Please give back, exactly as written, only the line containing "You are a computer-use agent. The height" and every line after it until the data below ends.

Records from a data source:

——

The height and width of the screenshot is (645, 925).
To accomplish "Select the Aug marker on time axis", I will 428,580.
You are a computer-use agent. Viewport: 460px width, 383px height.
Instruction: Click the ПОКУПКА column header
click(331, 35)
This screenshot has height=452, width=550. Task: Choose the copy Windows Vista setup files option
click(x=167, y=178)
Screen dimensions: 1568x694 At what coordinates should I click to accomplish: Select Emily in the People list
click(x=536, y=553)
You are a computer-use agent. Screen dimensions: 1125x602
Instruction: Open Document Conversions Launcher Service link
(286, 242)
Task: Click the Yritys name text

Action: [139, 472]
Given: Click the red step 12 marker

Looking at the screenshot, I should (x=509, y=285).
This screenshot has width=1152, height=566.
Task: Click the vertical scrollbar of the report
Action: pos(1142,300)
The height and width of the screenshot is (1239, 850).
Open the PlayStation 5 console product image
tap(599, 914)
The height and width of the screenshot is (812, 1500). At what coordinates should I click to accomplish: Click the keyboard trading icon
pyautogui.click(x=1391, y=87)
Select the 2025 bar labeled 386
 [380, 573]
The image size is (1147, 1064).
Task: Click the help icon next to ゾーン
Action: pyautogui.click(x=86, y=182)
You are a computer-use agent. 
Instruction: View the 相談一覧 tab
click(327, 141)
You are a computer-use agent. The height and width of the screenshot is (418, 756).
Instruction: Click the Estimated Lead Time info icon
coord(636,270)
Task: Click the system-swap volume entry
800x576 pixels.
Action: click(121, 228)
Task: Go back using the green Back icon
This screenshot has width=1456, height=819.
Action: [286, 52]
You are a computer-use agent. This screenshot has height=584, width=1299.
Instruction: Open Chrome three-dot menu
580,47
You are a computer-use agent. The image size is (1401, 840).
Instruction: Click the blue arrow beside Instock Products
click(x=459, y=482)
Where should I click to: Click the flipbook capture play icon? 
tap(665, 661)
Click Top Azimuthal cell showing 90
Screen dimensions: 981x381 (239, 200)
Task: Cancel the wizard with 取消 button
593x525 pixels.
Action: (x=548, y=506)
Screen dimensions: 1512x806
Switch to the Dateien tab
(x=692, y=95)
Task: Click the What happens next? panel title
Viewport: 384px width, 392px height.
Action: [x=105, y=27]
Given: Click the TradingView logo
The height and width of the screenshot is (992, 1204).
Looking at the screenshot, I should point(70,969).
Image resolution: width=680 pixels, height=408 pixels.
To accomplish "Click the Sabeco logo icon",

——

■ **SOLUTION FOR THIS PROBLEM**
You are a computer-use agent. The height and width of the screenshot is (418, 756).
Instruction: Click the Estimated Lead Time info icon
coord(636,270)
Task: Click the system-swap volume entry
800x576 pixels.
Action: click(121, 228)
Task: Go back using the green Back icon
This screenshot has width=1456, height=819.
Action: [286, 52]
You are a computer-use agent. This screenshot has height=584, width=1299.
Instruction: Open Chrome three-dot menu
580,47
You are a computer-use agent. The image size is (1401, 840).
Instruction: Click the blue arrow beside Instock Products
click(x=459, y=482)
Where should I click to: Click the flipbook capture play icon? 
tap(665, 661)
Click Top Azimuthal cell showing 90
Screen dimensions: 981x381 (239, 200)
Task: Cancel the wizard with 取消 button
593x525 pixels.
Action: (x=548, y=506)
Screen dimensions: 1512x806
Switch to the Dateien tab
(x=692, y=95)
Task: Click the What happens next? panel title
Viewport: 384px width, 392px height.
Action: [x=105, y=27]
Given: Click the TradingView logo
The height and width of the screenshot is (992, 1204).
Looking at the screenshot, I should point(70,969).
Image resolution: width=680 pixels, height=408 pixels.
To accomplish "Click the Sabeco logo icon",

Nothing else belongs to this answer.